--- Page excerpt ---
Frequently asked questions
What counts as discretionary income for student loans?
For federal income-driven repayment plans, discretionary income is your annual adjusted gross income (AGI) minus a plan-specific multiple of the federal poverty guideline for your family size and state. IBR and PAYE use 150% of the guideline; ICR uses 100%. Income at or below that threshold is fully protected and does not factor into your payment calculation. The actual monthly payment is then 10% or 20% of the excess amount, divided by 12.
What is the 2026 federal poverty guideline?
For 2026, the HHS poverty guideline is $15,960 for a family of one in the 48 contiguous states and DC. Each additional family member adds $5,680. Alaska uses a base of $19,950 (+$7,100 per person) and Hawaii uses $18,360 (+$6,530 per person). These figures are updated each January and are used to compute protected income thresholds for IDR plans, Medicaid eligibility, and other federal programs.
What is the difference between IBR and PAYE?
Both IBR (new-borrower version, post-July 2014) and PAYE protect 150% of the poverty guideline and charge 10% of discretionary income. The main practical difference is eligibility: PAYE was closed to new applicants in July 2024 after a court injunction. New borrowers must use IBR or ICR for legacy IDR plans, or the new RAP plan launching in July 2026. Older IBR borrowers who took out loans before July 2014 may still be on the 15% rate.
Does discretionary income include my spouse's income?
It depends on your filing status. If you file taxes jointly, your spouse's income is included in your AGI and therefore in the discretionary income calculation. If you file separately, only your own income is used - though filing separately may cost you more in taxes. For IBR, filing separately and excluding spousal income is allowed regardless of whether you repay jointly or on your own. Consult a student-loan advisor if your household situation is complex.
How can I increase my discretionary income?
--- Source data ---
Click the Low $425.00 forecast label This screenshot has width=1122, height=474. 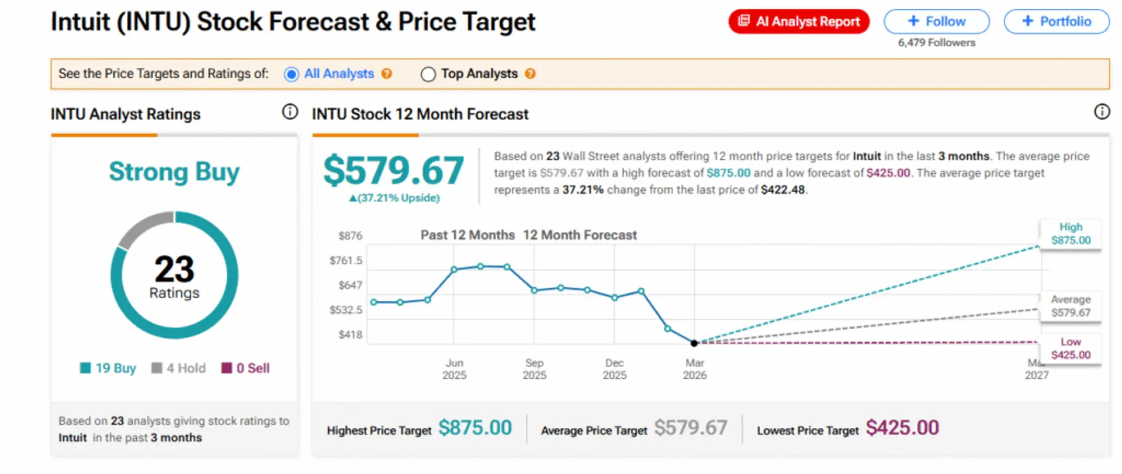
---
▸ **Tasks to complete**
a) Translate this sentence from the student-loan FAQ into Spanish: "Each additional family member adds $5,680."
b) Supply the next part of the student-loan FAQ, picking up right after its final question.
The lines have nothing to do with the student-loan FAQ.

▸ **List of answers**
a) Cada miembro adicional de la familia añade $5,680.

b)
You can increase discretionary income by raising your gross income (salary, side income) or reducing your essential expenses. For the student-loan definition, increasing your family size or using a plan with a higher poverty-line multiplier (IBR/PAYE vs ICR) also raises the protected threshold and may lower your payment. In personal-finance terms, refinancing high-interest debt, negotiating insurance rates, or moving to a lower-cost housing situation can meaningfully shift the balance.
What happens if my income is below the protected threshold?
If your AGI is at or below 150% of the poverty guideline (for IBR/PAYE) or 100% (for ICR), your calculated monthly payment is $0. You still need to certify your income annually, and the zero-payment months still count toward your forgiveness period. This is one of the key protections of income-driven repayment: borrowers with very low incomes are not required to make payments, and the loan balance continues accruing interest.
What is the Repayment Assistance Plan (RAP)?
RAP is a new federal student loan repayment plan launching July 2026. Unlike existing IDR plans, RAP uses your AGI directly rather than a poverty-adjusted discretionary income figure. Payments range from $10/month for very low earners up to a capped percentage of AGI for higher earners. The forgiveness timeline is 30 years. Since RAP does not use the poverty-guideline formula, the discretionary income calculations in this tool do not apply to it.